Continue the Christmas blog post about Chocolate Santys below, starting after its last sentence.

--- Article ---
***

Chocolate Santy

It isn’t very often that Christmas Day lands on a Sunday which, as everybody knows, is blog post day. I thought it might be seemly to do a post for Christmas Day, even though I rather hope you are all too busy to even know that it is here. If that’s the case, that will suit me fine. But, if you’re here on Christmas Day, welcome. You’re not alone, I’m here too.

I should just probably say, up front, that this may be a slightly sad little post. So if you feel you’re all stocked-up on sad for today, maybe leave it for another day… or never. It’s all good. Whatever gets you through.

Here goes:

My eldest brother, Michael, would always buy us Chocolate Santys for Christmas. One for each of us. Patricia didn’t have much time for Chocolate Santys for I got hers too. Double win.

I don’t mean when we were kids either. I mean as adults. We would call up to Michael and Liz’s house on Stephen’s Day and there would be a care package of Chocolate Kimberley’s and, inevitably, Chocolate Santys. As we drove home, on the evening of Stephen’s Day, I would feel so god-damned special to be individually gifted with such personalised care and attention. My very own Chocolate Santy.

***

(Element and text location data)
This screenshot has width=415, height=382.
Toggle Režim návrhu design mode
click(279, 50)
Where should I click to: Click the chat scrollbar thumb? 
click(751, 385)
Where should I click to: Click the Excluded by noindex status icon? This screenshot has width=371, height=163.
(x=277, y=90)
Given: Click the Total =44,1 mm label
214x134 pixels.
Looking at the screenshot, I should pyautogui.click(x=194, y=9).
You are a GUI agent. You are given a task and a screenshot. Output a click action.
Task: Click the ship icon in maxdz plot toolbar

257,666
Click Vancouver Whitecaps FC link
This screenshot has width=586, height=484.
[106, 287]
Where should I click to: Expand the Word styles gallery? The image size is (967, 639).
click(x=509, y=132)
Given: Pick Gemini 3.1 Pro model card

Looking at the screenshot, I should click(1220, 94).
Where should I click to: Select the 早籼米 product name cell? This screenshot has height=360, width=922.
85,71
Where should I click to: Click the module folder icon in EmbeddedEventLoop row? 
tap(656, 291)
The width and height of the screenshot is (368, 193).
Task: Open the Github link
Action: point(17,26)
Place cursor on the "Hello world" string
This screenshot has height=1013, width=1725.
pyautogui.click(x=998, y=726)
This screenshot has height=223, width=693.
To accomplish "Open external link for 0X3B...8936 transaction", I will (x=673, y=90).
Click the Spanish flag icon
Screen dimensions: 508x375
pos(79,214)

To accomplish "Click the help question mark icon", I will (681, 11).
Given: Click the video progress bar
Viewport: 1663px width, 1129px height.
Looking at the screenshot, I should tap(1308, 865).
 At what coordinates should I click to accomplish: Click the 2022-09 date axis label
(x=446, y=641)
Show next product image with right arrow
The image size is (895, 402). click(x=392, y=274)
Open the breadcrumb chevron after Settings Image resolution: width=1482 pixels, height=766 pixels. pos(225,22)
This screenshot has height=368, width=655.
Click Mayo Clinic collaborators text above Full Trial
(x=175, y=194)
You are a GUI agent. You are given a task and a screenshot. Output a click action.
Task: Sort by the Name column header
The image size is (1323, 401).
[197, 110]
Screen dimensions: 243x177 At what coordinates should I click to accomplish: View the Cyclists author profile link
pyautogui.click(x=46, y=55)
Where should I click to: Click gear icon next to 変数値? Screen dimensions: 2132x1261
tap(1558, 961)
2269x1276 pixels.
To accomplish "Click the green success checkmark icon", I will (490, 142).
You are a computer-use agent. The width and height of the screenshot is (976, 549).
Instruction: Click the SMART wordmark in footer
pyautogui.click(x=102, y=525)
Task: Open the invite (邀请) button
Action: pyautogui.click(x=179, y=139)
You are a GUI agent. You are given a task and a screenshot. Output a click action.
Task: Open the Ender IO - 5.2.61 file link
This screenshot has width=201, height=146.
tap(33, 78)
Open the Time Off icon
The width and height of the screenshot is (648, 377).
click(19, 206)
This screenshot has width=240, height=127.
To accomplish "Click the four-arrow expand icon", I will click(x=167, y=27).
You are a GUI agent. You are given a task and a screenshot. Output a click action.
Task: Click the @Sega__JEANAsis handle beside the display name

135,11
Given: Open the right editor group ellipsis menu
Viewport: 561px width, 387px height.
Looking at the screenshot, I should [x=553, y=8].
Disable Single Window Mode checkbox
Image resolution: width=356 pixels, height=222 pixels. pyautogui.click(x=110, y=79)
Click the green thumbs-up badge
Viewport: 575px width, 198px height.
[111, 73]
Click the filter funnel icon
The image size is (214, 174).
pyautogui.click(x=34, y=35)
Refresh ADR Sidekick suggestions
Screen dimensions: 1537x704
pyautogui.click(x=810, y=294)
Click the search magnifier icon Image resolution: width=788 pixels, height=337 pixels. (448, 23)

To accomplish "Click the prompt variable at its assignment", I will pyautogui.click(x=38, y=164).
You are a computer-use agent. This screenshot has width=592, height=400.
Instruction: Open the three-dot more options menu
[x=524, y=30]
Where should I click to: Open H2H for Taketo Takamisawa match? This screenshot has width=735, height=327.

***

--- The answer ---
It was only at Michael’s funeral that I found out the facts of the matter. Every Christmas, Michael would buy boxes and boxes of Chocolate Santys and give one to everyone he knew. Kids, Adults, Nieces Nephews, Neighbours, Blokes on the Street. Everyone got a Santy from Michael at Christmas.

Do I feel less special now, knowing that it wasn’t just me and my family? Know that I was actually one of a Multitude of people who received a Chocolate Santy from my Brother at Christmas? Do I heck. It’s actually the exact opposite. I feel as proud as punch. Michael had wisdom and wit and love and care and kindness and generosity and a quiet gentle way. Like the Chocolate Santy I got every year, I am just glad to have been one of the lucky ones who was a part of all the gifts he brought with him on his way through the world. It would be churlish of me to wish it all for myself. I’m just glad it all got shared around and doubly glad that I was in on the deal.  

From my current vantage point of ‘Knocking on Sixty’, it seems to me that, the older we get, the more Christmas comes around to being about absent family and absent friends. The candles seem to mean more, the toys seem to mean less. The dinner table may no longer be set for them but they’re there all the same, nestling in our minds and gently nudging us in our hearts, should we be too slow to pass the gravy.

So, if you happen to be reading this and your heart and mind is rather full of those who are gone or those who aren’t there, or perhaps both, then my heart goes out to you this morning. Have yourself a nice Christmas, insomuch as you can and, if it’s a tricky day, know that less tricky and considerably brighter ones are now very close at hand.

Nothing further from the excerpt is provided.